Vrbětice : en Bulgarie, un businessman, des explosions similaires et des „coïncidences troublantes“

Emilian Guebrev

Emilian Guebrev est un homme d’affaires bulgare dont il est beaucoup question à Prague en ce moment. Sa société EMCO et lui ont livré des informations contradictoires depuis les révélations du gouvernement tchèque le 17 avril sur l’implication du GRU russe dans les explosions de Vrbětice en 2014. Pour parler sur notre antenne de ce marchand d’armes, Alexandre Lévy, correspondant à Sofia du journal Le Temps et de Courrier international :

« Emilian Guebrev se veut être un marchand d’armes un peu à l’ancienne. On le voit très rarement en costume, on le voit en chemise à carreaux et il aime se présenter comme un grand-père, on le voit faire du vélo avec ses petits enfants. C’est aussi un monsieur qui parle beaucoup depuis peu, soit seul soit par le biais de son entreprise EMCO, pour essayer d’expliquer son implication ou sa non-implication dans l’affaire de Vrbětice. »

Vrbětice | Photo: Roman Verner,  ČRo

Les informations fournies sont parfois contradictoires : d’abord un démenti sur la destination finale du matériel militaire qui n’aurait pas été l’Ukraine, puis un revirement et un e-mail cité par le New York Times ce week-end dans lequel Emilian Guebrev confirmait lui même que le client final était en Ukraine…

« Et depuis il y a encore eu un nouveau démenti. Est-ce qu’on peut croire un marchand d’armes ? A t-il un agenda caché dans ses commandes et relations avec l’Ukraine, la Russie et d’autres clients ? On ne le saura pas… Mais il a tenu à dire deux choses aux autorités tchèques : d’abord qu’une partie de ces armes et munitions entreposées à Vrbětice lui appartenait et ensuite que ces armes et munitions n’étaient pas destinées à l’Ukraine. Il a donc démenti ce qu’il avait indiqué au New York Times. Il a admis avoir envoyé des armes à l’Ukraine après 2014, en quantité infime, mais pas depuis la République tchèque. »

◆ ◆ ◆ ◆ ◆

- [À FAIRE]
[A] D'après le correspondant cité dans l'article sur Emilian Guebrev, pourquoi cet homme d'affaires parle-t-il beaucoup depuis peu ?
[B] Poursuivez l'article sur Emilian Guebrev et l'affaire de Vrbětice après sa dernière phrase.

- [EXTRAITS DE DONNÉES]
◆ ◆ ◆ ◆ ◆

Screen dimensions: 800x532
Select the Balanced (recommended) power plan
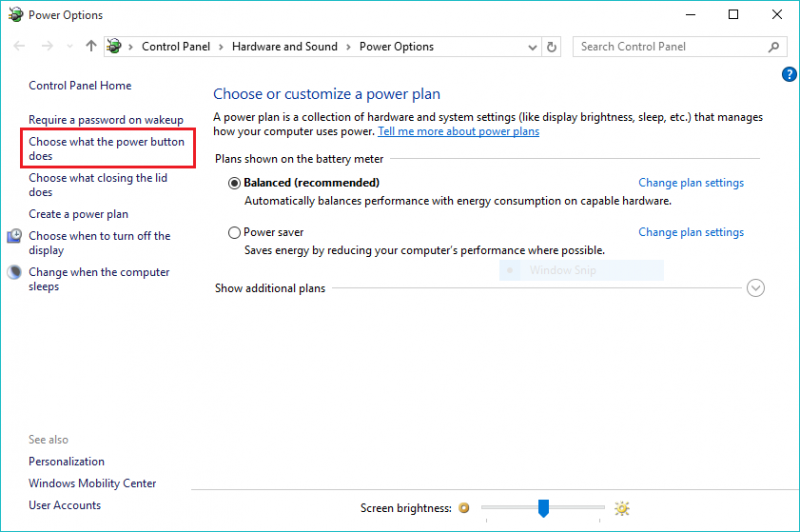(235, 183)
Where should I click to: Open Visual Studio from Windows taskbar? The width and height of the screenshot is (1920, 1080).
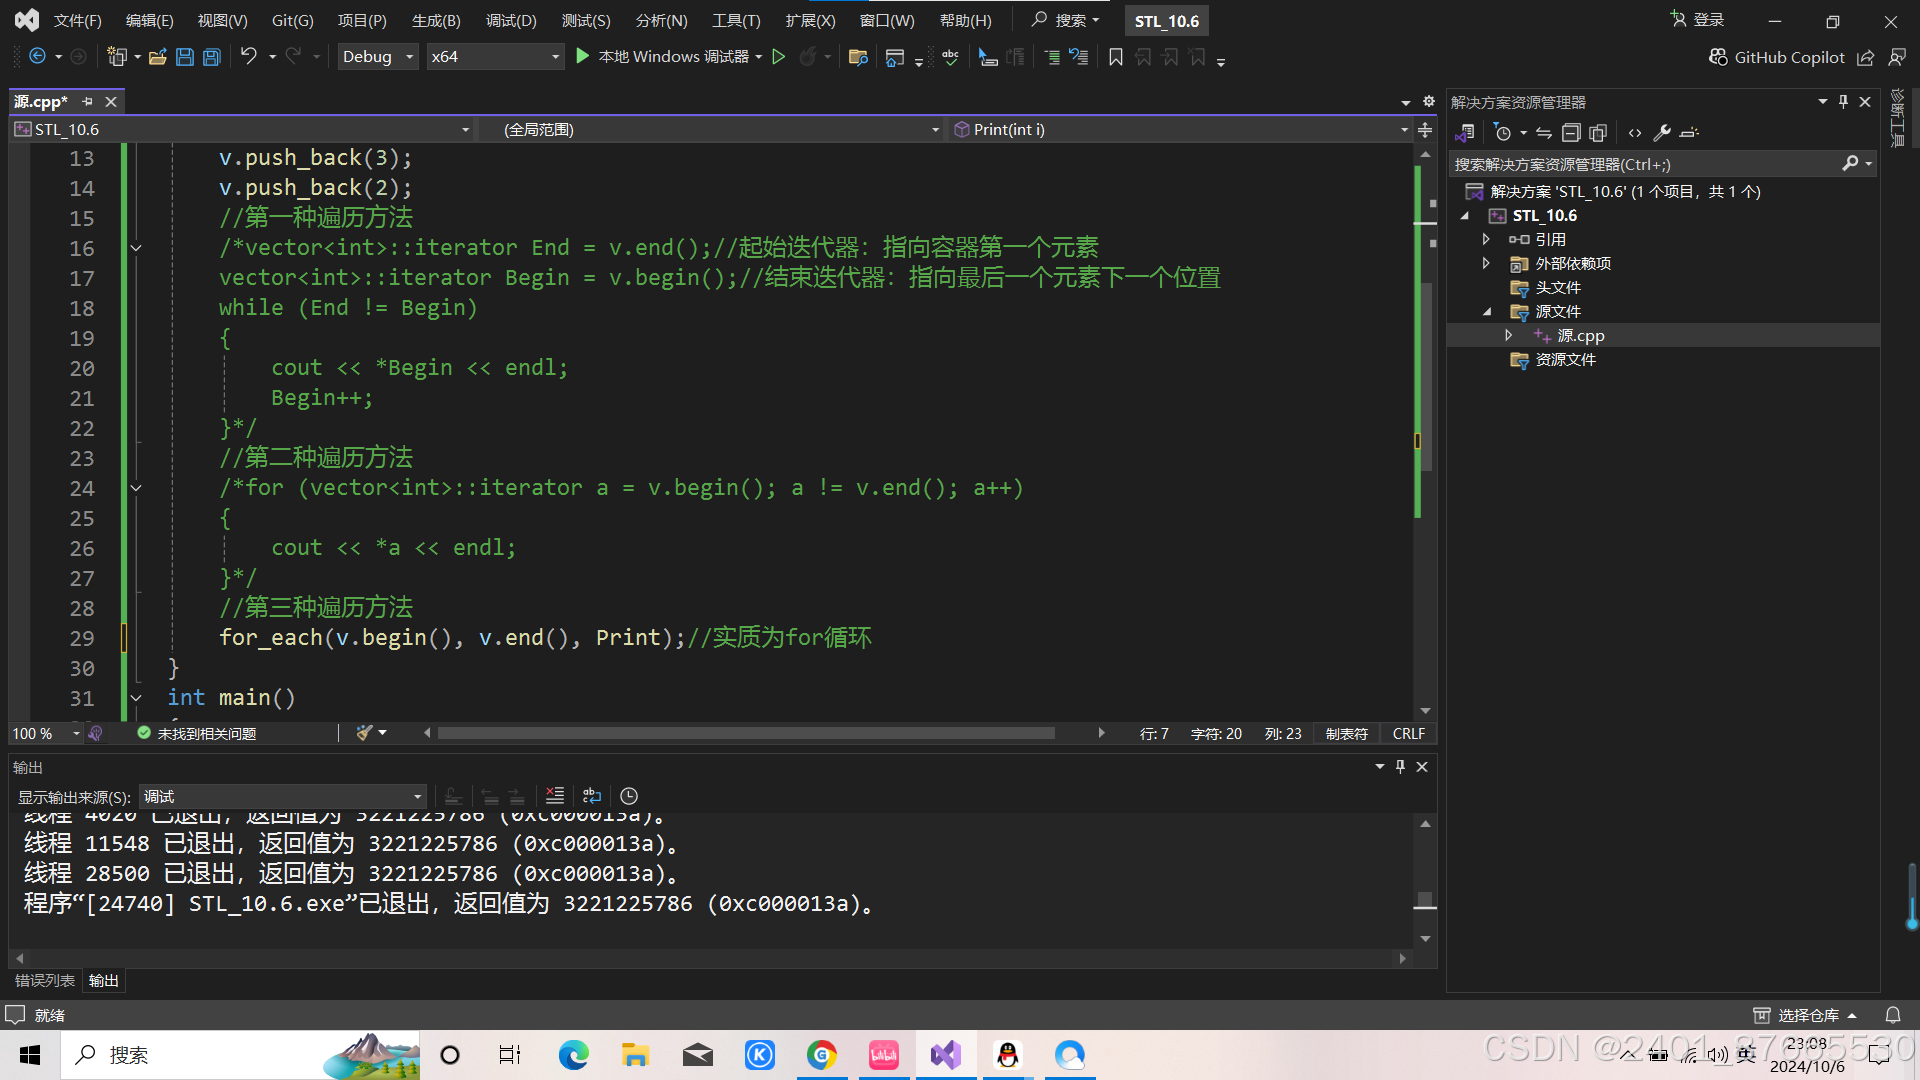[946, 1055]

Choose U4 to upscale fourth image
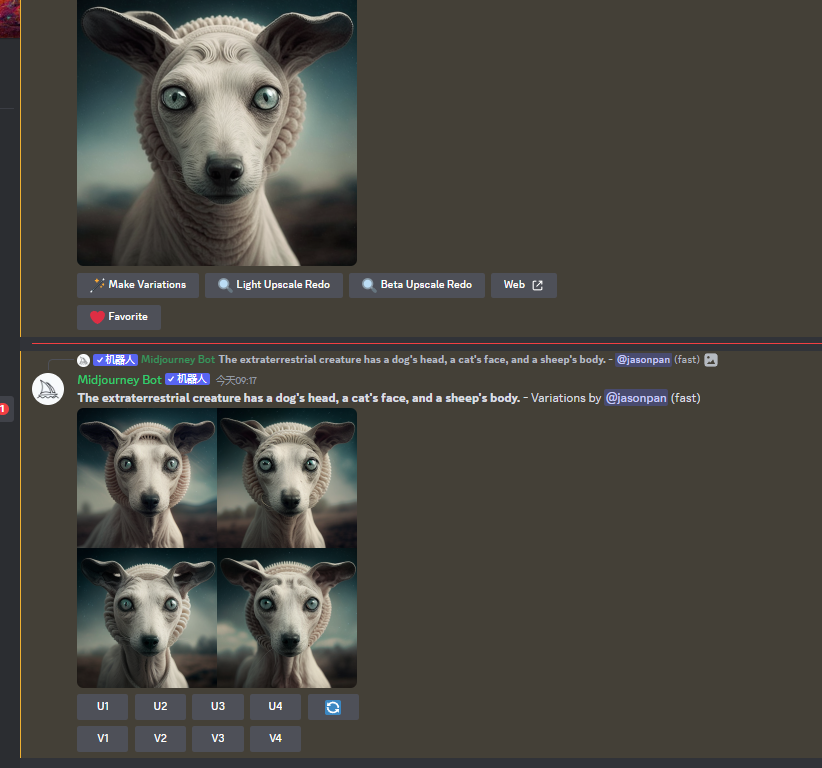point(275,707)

◆ ◆ ◆ ◆ ◆

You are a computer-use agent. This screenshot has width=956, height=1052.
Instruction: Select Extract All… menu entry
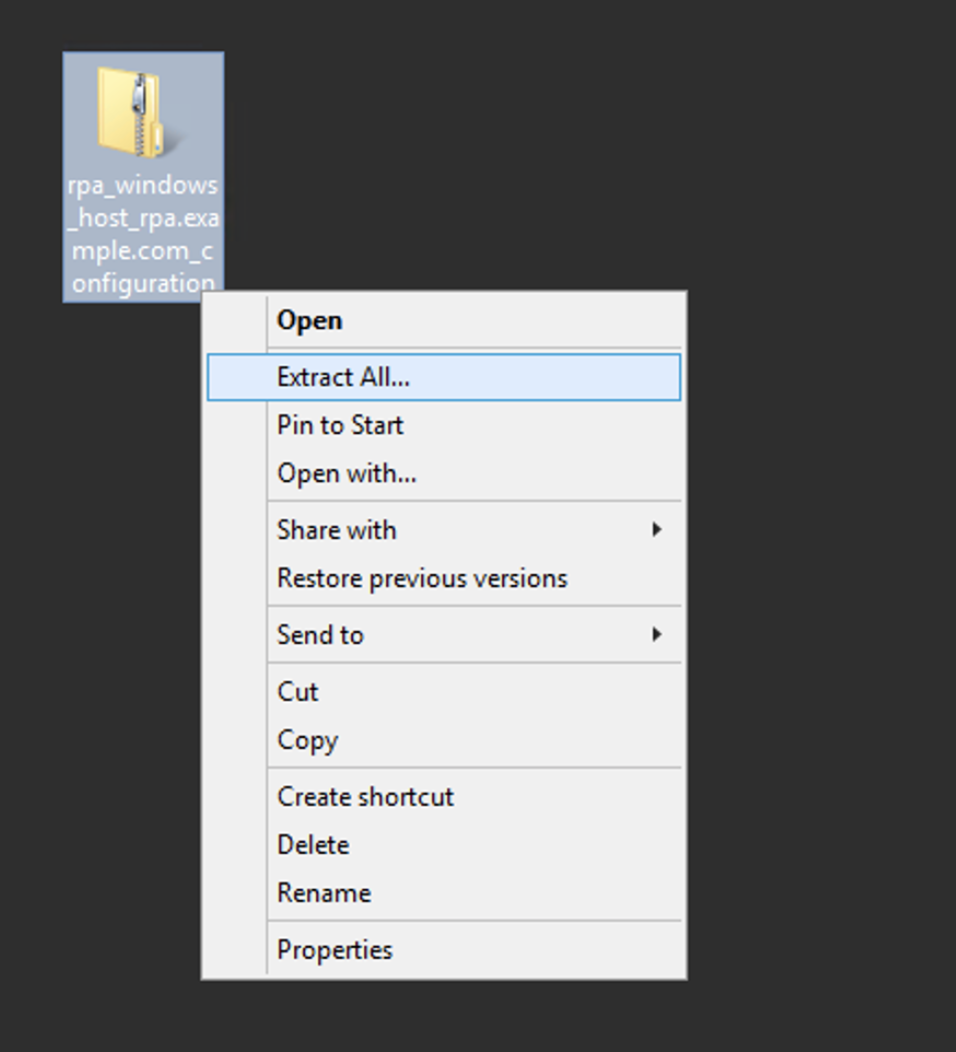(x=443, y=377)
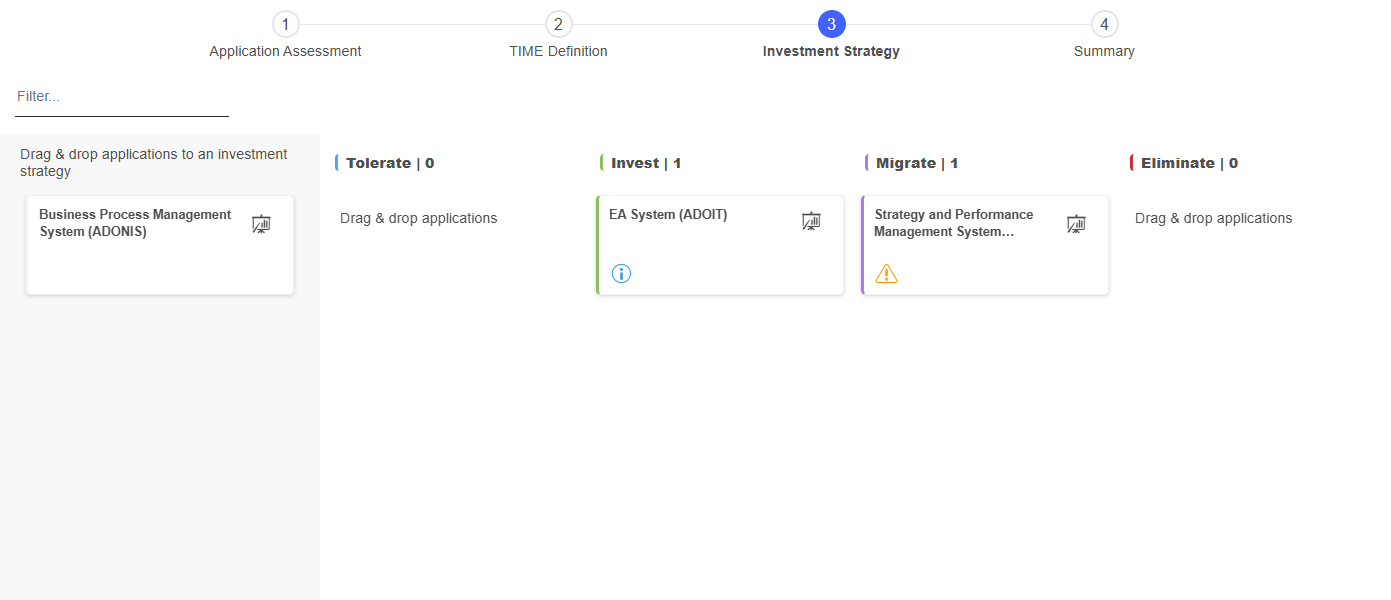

◆ ◆ ◆ ◆ ◆

- [RÉPONSES AUX TÂCHES]
[A] Il parle beaucoup depuis peu pour essayer d'expliquer son implication ou sa non-implication dans l'affaire de Vrbětice. Il s'exprime seul ou par le biais de son entreprise EMCO.

[B]
Sait-on avec qui il a conclu un contrat ?

Photo illustrative: Department of Defense employee,  Wikimedia Commons,  public domain

« Non, absolument pas et il ne tient pas à le communiquer. Si on sait que ces armes étaient destinées à l’Ukraine – ce qui pourrait expliquer des représailles russes – ce sont surtout par des sources ukrainiennes, des hauts responsables ukrainiens sous couvert d’anonymat, qui ont dit que des armes venaient de Bulgarie ou parfois de Tchéquie et étaient vendues par un marchand d’armes bulgare. Ils ont également précisé que pour ne pas attirer l’attention, les caisses avaient été étiquetées comme étant destinées à la Thaïlande et non à l’Ukraine. »

« Emilian Guebrev a toujours démenti ces informations, en disant qu’il était un 'marchand d’armes respectable' qui n’utilisait pas ce genre de subterfuges. Il reste très ambigu comme personnage. Dans le même mouvement, il n’arrête pas de louer l’action des autorités tchèques et est très critique à l’égard du gouvernement bulgare de Boïko Borisov, auquel il reproche sa timidité vis-à-vis de la Russie et son manque de réaction. Emilian Guebrev, victime à deux reprises d’une tentative d’empoisonnement, est persuadé que ce sont des agents du GRU russe qui était à la manœuvre. Mais il dit que ce n’est absolument pas à cause de ses activités de marchand d’armes à destination de l’Ukraine… »

Emilian Guebrev explique t-il alors pourquoi il serait la cible des services de renseignement russes ?

« Non, il ne le dit pas. En même temps, on peut supposer que parmi ses clients il n’y a pas que l’Ukraine : peut-être des rebelles syriens, peut-être l’Afghanistan, peut-être même l’Inde – des 'chasses gardées' de la Fédération de Russie. »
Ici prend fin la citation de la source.